On Fri, 4 Nov 2022 14:35:00 GMT, Thomas Stuefe <stu...@openjdk.org> wrote:

> This patch adds NMT tracking to the zlib.
> 
> *Please note: we currently discuss whether NMT can be expanded across the JDK 
> in this ML discussion [1]. This PR depends on the outcome of that discussion 
> and won't proceed unless greenlighted. But since [1] is stalled, I post the 
> PR for RFR to get some feedback on the code itself and for people to try it 
> out.*
> 
> NMT tracks hotspot native allocations but does not cover the JDK (apart from 
> small exceptions). But the native memory
> footprint of JDK libraries can be very significant. Recently we had a 
> customer whose zlib footprint went into the ~40GB range. We analyzed the 
> problem with an in-house memory tracker, but things would have been a lot 
> simpler using NMT.
> 
> This patch instruments the zlib via zalloc hooks, which is minimally 
> invasive. It does not touch zlib sources, so it works with both the bundled 
> zlib and system zlib. All the instrumentation happens in the JVM zlib wrapper.
> 
> 
> -         j.u.zip (deflate) (reserved=624, committed=624)

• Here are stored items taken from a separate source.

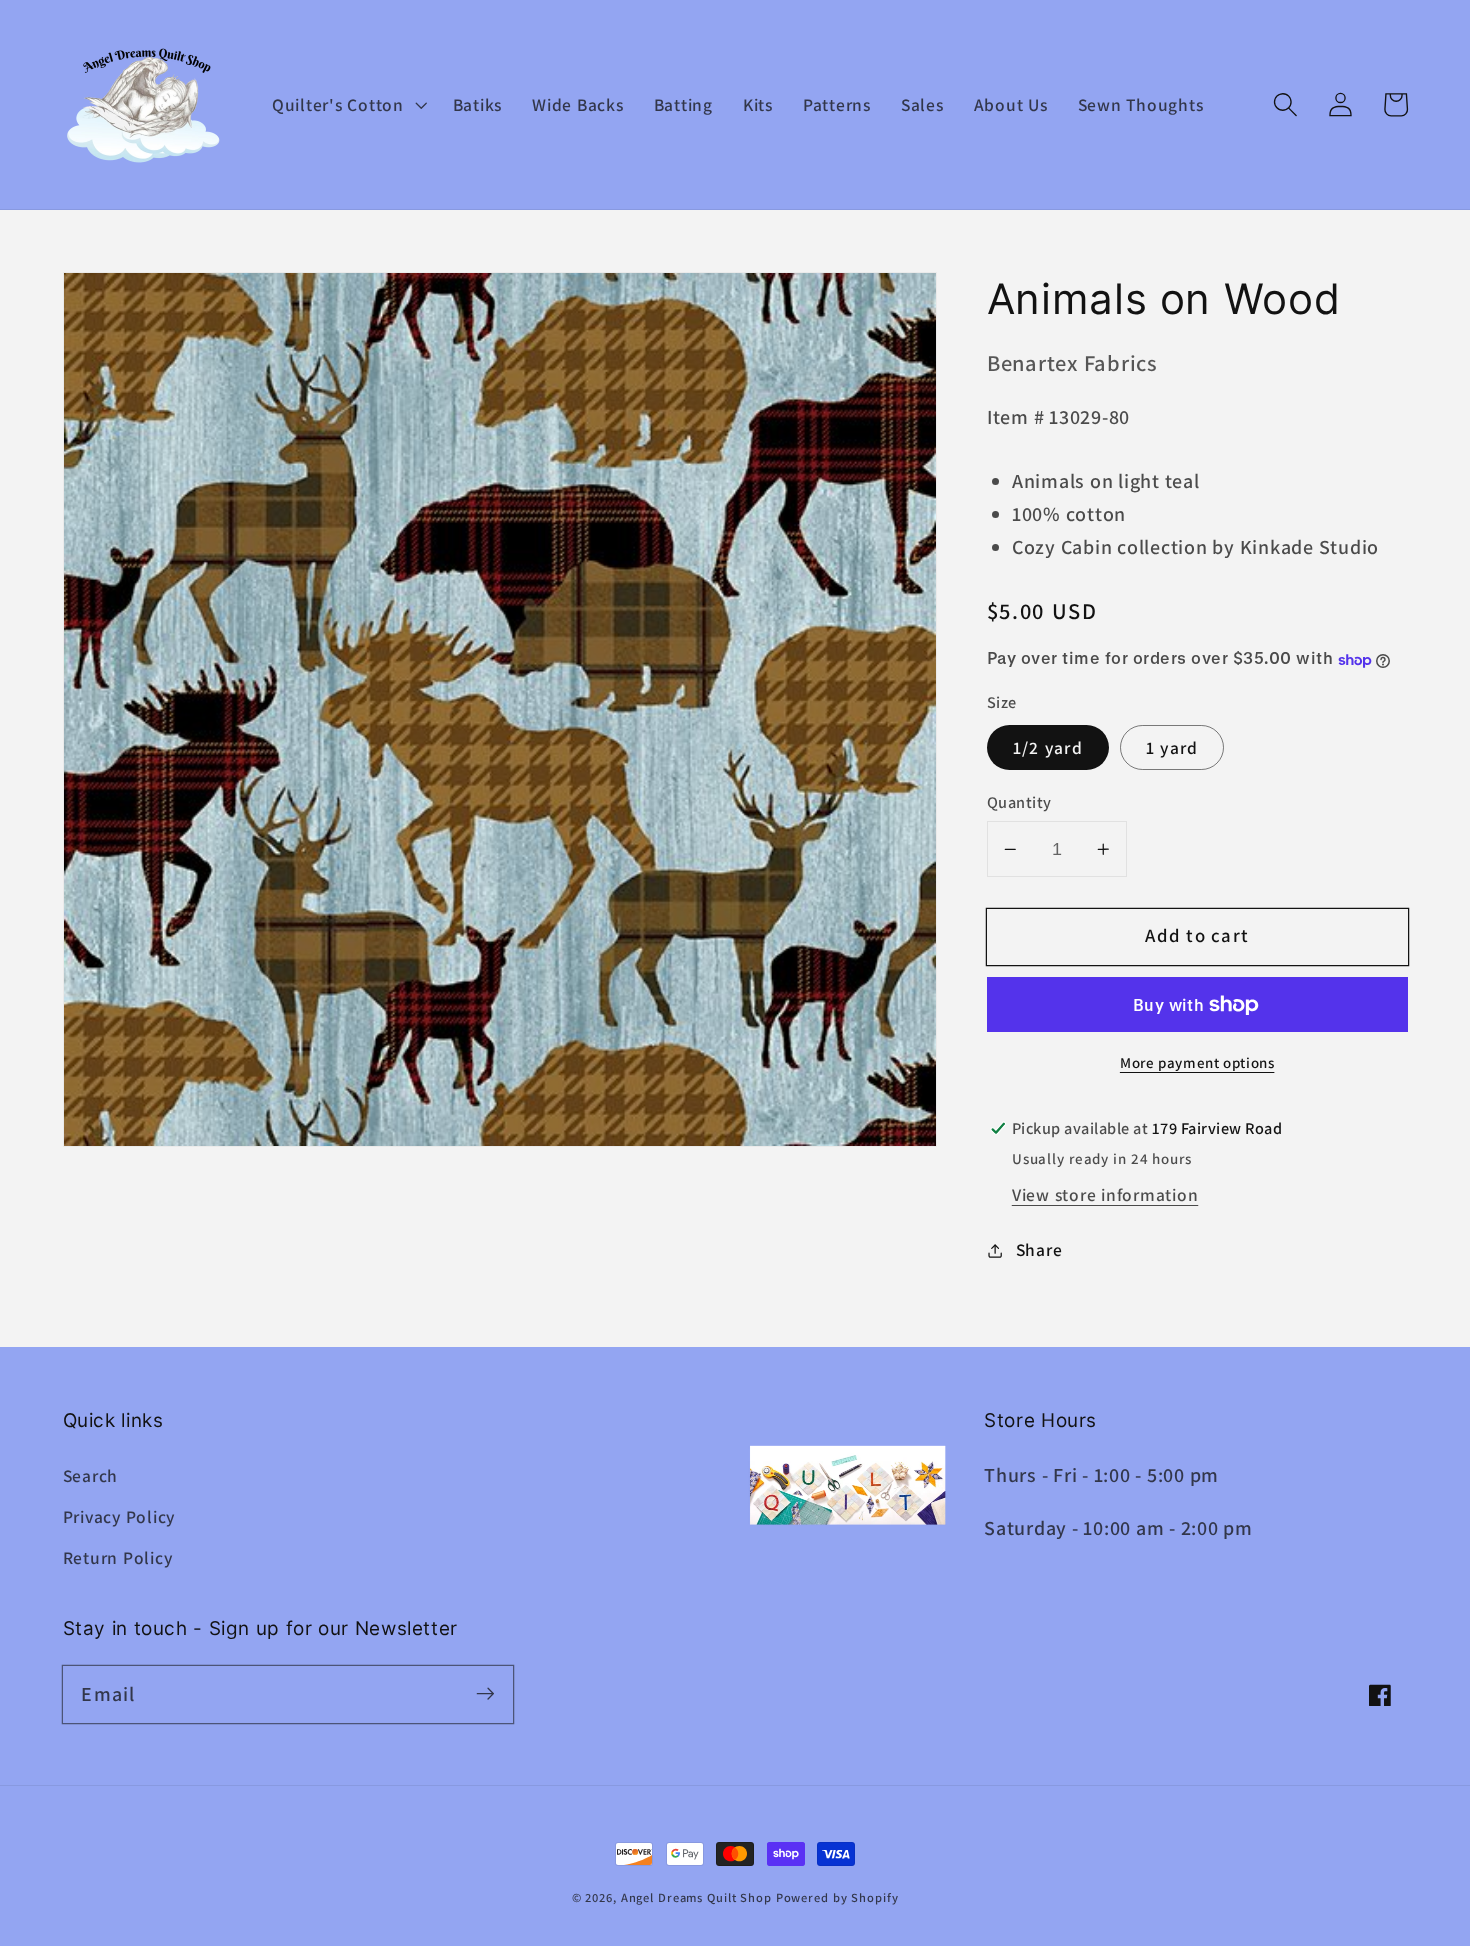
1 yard (1172, 747)
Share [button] (1039, 1249)
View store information (1105, 1195)
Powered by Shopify (837, 1897)
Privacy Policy (119, 1516)
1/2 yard (1048, 747)
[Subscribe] (485, 1693)
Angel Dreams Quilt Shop (696, 1897)
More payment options (1197, 1063)
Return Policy (118, 1557)
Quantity (1019, 802)
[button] (347, 105)
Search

>                             (malloc=624 #3) 
>  
> -         j.u.zip (inflate) (reserved=221377904, committed=221377904)
>                             (malloc=221377904 #60877) 
>  
> -               Zip (other) (reserved=8163446896, committed=8163446896)
>                             (malloc=8163446896 #182622) 
> 
> 
> [1] https://mail.openjdk.org/pipermail/core-libs-dev/2022-November/096197.html

Withdrawing for now; let's see how our discussion goes.